══ GIVEN RECORDS

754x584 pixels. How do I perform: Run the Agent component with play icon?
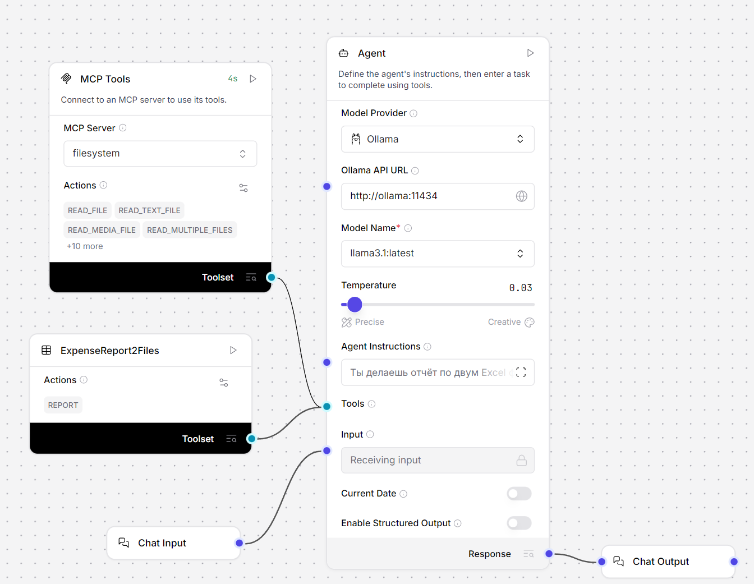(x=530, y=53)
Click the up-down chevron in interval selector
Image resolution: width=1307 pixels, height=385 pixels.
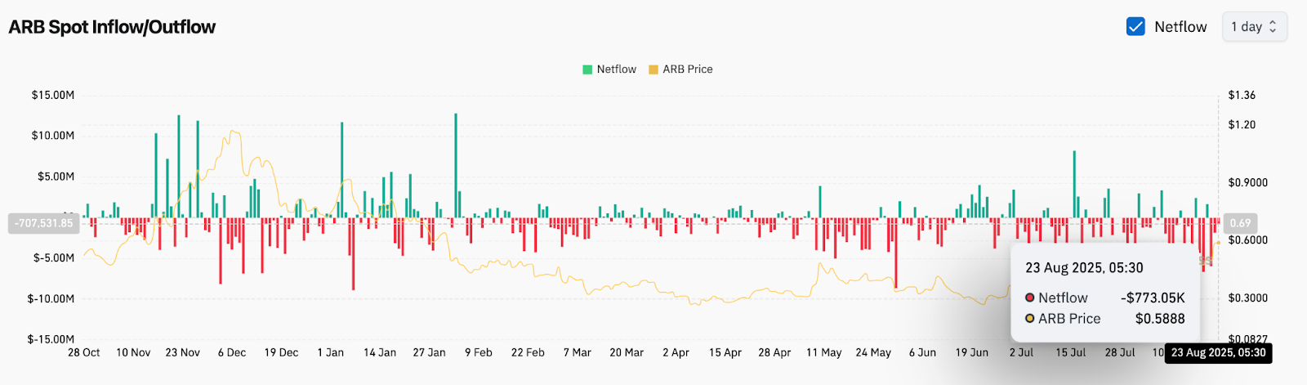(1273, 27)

════

» **BRIEF**: Add 65 to each x and y value in the answer coordinates, then restate every line of the listing with those updated values, requests included, leaving all other numbers unchanged. Omit the pictures from the output.

» **SOLVED PROBLEM**:
754x584 pixels. How do I perform: Run the Agent component with play icon?
(x=595, y=118)
Click the up-down chevron in interval selector
Image resolution: width=1307 pixels, height=385 pixels.
(1338, 92)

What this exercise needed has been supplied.